A brighter whiter smile!
IN THE past, ancient Romans used human urine to get whiter teeth. Today, urine is no longer in use. There are now safer ways to get teeth whiter. As we get older, our teeth change colour. As part of the natural ageing process, they will no longer be as pearly white as in young children. In fact, they may appear yellow. Whitening your teeth may actually cause you to look much younger. Start by visiting your dentist if you would like to have your teeth whiter.
Your dentist may advise you on whether whiteners may be effective on your teeth. However, some discolourations may not be removed by whiteners; teeth that are yellowish may respond best versus teeth that are brown or bluish-grey. Teeth may appear stained for many reasons and that will influence what is used to get your teeth whiter.

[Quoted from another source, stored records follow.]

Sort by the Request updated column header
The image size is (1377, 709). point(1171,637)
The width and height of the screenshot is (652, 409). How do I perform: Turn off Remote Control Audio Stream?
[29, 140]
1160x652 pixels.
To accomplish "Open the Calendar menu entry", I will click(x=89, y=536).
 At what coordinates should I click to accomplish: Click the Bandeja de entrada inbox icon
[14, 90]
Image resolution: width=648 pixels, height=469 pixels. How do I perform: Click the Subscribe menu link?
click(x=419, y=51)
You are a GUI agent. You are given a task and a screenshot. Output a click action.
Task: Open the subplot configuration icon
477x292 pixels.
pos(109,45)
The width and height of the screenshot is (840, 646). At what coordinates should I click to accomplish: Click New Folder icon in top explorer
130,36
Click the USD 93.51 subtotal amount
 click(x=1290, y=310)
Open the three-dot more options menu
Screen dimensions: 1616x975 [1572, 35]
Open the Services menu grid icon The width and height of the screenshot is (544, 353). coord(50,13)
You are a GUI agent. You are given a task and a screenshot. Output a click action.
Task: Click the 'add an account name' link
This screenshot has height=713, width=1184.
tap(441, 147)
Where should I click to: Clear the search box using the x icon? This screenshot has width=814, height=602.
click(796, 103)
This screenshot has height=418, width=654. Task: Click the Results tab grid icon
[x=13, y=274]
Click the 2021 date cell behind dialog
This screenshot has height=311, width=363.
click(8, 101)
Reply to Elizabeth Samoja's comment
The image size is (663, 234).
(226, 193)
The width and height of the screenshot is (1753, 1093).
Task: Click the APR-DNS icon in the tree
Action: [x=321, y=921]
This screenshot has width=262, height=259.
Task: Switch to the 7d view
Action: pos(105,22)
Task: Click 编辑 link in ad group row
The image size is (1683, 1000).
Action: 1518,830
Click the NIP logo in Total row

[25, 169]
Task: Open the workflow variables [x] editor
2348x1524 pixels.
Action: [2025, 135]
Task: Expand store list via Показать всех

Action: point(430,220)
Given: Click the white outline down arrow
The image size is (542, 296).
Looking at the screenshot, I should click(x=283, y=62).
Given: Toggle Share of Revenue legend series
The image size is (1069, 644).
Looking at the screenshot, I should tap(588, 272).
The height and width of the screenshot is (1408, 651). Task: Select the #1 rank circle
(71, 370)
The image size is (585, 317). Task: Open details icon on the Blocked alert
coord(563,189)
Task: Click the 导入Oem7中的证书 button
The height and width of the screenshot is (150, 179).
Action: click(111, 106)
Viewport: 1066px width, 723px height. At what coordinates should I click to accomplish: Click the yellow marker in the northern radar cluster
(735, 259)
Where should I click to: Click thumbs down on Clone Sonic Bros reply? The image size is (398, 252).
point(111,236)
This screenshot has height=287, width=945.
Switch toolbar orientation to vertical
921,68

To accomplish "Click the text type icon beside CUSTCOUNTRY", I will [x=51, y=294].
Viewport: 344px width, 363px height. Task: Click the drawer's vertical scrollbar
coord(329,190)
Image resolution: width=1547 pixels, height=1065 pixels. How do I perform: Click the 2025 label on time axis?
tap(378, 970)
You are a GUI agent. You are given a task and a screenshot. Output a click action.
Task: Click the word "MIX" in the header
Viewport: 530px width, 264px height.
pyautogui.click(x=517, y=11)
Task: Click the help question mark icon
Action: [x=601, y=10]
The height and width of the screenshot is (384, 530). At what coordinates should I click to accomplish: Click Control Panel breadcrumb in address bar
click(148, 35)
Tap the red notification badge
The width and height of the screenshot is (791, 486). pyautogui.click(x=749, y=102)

Tooth-coloured filling materials and metal-filling materials do not respond to whitening agents. In this situation, your teeth may have to be covered with crowns or veneers. If your tooth was damaged by trauma – perhaps you fell or was hit in the mouth – it may become darkened. Your dentist may need to place a whitening agent inside your tooth, if this is the case.
You may choose to have your teeth whitened in the dental office. A protective shield will be placed over your gum; this may be a rubber shield or gel. This shield is very important to prevent damage to your gums and other soft tissues. A light may also be used during the process and you may need to attend for more than one visit. There is also an alternate way which allows you to take a custom-made tray home, with advice on how to use the whitening agent over a period, usually two weeks. This tray is very important as it will be specifically designed to fit your mouth and reduce possibility of the whitening agent damaging your soft tissues.
Having your teeth professionally cleaned may also prove helpful in removing food stains, tobacco stains and plaque bacteria. You may need to adjust your lifestyle if you really want to keep your teeth white. Habits like smoking, coffee or tea drinking will stain your teeth. Once you have cleaned your teeth, you may also use a ‘whitening’ toothpaste.
All toothpaste remove surface stains from teeth, however, those deemed ‘whitening’ toothpaste may have additional abrasive agents and chemicals. You may get good results, whiter teeth. However, your teeth can become sensitive when using this toothpaste.
Whitening your teeth using chemicals may have side effects. These include chemical burns to your soft tissues and sensitive teeth. The teeth may also appear ‘over white’ and then dark after a period of 30 days. The most common side effect is sensitive teeth. The sensitivity may be noticed during the whitening process or one to three days after completion. Your teeth may become sensitive to cold air when you speak and even when you drink cold or hot beverages. Once you experience any sensitivity – the use of the agent should be discontinued and your dentist informed.
Teeth whitening is not recommended for children under 16 years and pregnant and lactating women.
There is hope if you have become conscious of your teeth changing colour. You can boost your confidence by whitening your teeth. Give yourself a brighter, whiter smile!